Wagner Moura retornou à Netflix para estrelar um novo filme de ficção científica intitulado “A Última Casa”, que explora uma situação claustrofóbica em que uma família se vê presa dentro de sua própria residência. O ator, conhecido mundialmente por seu papel como um dos mais famosos narcotraficantes da Colômbia, relata que as gravações foram intensas e desafiadoras, superando suas expectativas.
No filme, Moura contracena com a atriz Greta Lee e dois jovens atores que interpretam os filhos do casal em um enredo onde a tensão é palpável. A história, que se passa em um único cenário, faz com que o elenco se envolva profundamente nas filmagens, levando Moura a afirmar que esteve presente em praticamente todas as cenas. “Foi inesperadamente difícil filmar esse filme, e eu não esperava por isso,” revelou ele em entrevista à revista GQ.

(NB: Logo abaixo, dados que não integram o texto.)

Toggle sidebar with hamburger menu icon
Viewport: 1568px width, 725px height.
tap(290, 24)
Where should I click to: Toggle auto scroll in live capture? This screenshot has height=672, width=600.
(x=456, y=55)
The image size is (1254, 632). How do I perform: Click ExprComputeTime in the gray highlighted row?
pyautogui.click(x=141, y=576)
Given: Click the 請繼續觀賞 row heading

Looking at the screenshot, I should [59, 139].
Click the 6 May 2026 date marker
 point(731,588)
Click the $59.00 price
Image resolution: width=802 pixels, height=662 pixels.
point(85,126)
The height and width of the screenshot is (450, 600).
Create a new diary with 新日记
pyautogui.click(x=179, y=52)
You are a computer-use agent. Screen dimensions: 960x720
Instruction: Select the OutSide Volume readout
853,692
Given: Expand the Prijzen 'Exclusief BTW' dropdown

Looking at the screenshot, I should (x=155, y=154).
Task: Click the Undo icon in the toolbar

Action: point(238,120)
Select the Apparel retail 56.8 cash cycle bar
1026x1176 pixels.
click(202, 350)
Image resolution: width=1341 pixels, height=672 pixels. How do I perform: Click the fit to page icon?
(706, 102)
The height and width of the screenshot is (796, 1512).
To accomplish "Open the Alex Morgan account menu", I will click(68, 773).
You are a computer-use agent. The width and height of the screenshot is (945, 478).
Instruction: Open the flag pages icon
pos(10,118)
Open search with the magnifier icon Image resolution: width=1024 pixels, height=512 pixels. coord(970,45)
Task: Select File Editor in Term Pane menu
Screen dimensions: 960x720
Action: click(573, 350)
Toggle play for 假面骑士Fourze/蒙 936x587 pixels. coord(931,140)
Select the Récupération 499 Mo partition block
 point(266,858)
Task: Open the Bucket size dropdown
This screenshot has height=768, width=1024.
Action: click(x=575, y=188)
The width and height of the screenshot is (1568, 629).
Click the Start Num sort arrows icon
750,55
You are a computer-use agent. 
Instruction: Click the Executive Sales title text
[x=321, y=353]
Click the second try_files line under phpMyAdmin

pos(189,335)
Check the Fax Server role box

O astro destacou que as gravações exigiram não apenas um ritmo intenso, mas também que eles enfrentassem cenários desafiadores, como ficar submersos em água. “Não estava esperando por isso. Pensei que, por se tratar de um filme familiar em um estúdio, haveria trailers e mais conforto. Mas foi difícil — ou talvez eu que esteja ficando velho,” comentou, refletindo sobre a dificuldade física enfrentada.
Moura enfatizou a impressionante construção do cenário, que na verdade foi elaborada de forma a simular uma casa cercada por vidro grosso, criando um ambiente que lembra um aquário. “O que fizeram com aquela casa foi impressionante; tudo girava em torno dela e de como ela estava sendo construída,” disse. Essa dedicação da equipe de produção surpreendeu o ator e contribuiu para a atmosfera única que o filme busca transmitir.
A trama de “A Última Casa” envolve a luta de uma família para escapar de uma força misteriosa que os mantém dentro de casa, um dilema que se intensifica a cada dia. Com essa proposta, o filme tem tudo para capturar a atenção do público e se tornar um novo sucesso na plataforma de streaming.
A estreia de “A Última Casa” está marcada para o dia 7 de agosto na Netflix.